We started PostHog as part of Y Combinator's W20 cohort and had the most successful B2B software launch on HackerNews since 2012 - with a product that was just 4 weeks old. Since then, we raised $27m from some of the world's top investors, grew the team to over 30 and have shown strong product-led growth.

We’re now looking for a senior Data Engineer to join our Ingestion team. We have a community of over 20k+ developers using PostHog, mostly on the open source product, plus a 1,000+ Slack community and over 7,000 GitHub stars. And all of these numbers are going up, fast.

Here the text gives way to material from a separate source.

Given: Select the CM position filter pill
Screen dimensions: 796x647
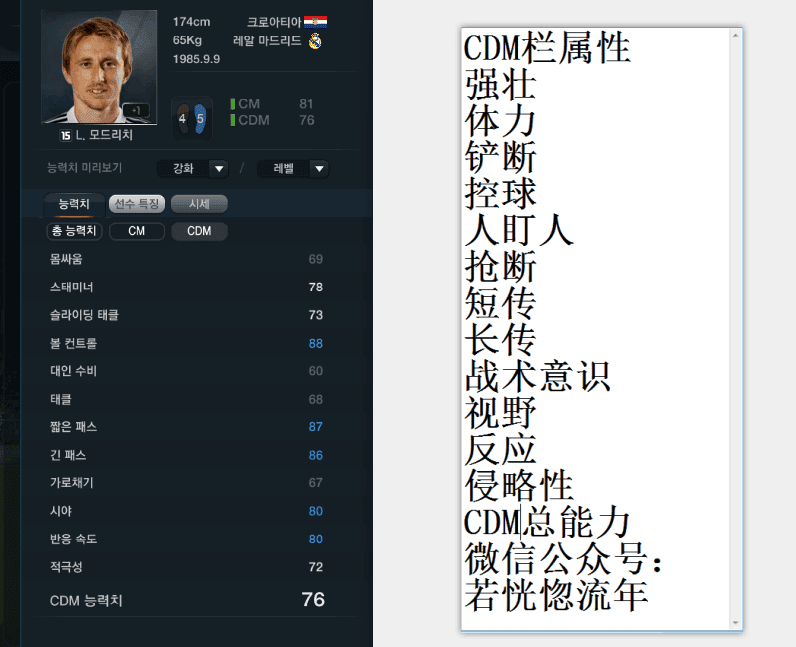Looking at the screenshot, I should click(137, 231).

We hire globally, but are currently restricted to GMT -5 to +2 time zones.

What you’ll be doing:

We are looking for someone to take our ingestion pipeline to the next level. You will be working with our super talented Ingestion small team to iteratively build out and shore up the functionality of our ingestion pipeline. A good chunk of this work will be focussing on our Plugins service. This is the core of our data ingestion pipeline. It is responsible for transforming, augmenting, routing, and backfilling data to many different final destinations including the warehouse that we use to power PostHog, ClickHouse.

If in your spare time you love reading about Designing Data-Intensive Applications and dream about producing and consuming large amounts of data from Kafka, then this is the spot for you!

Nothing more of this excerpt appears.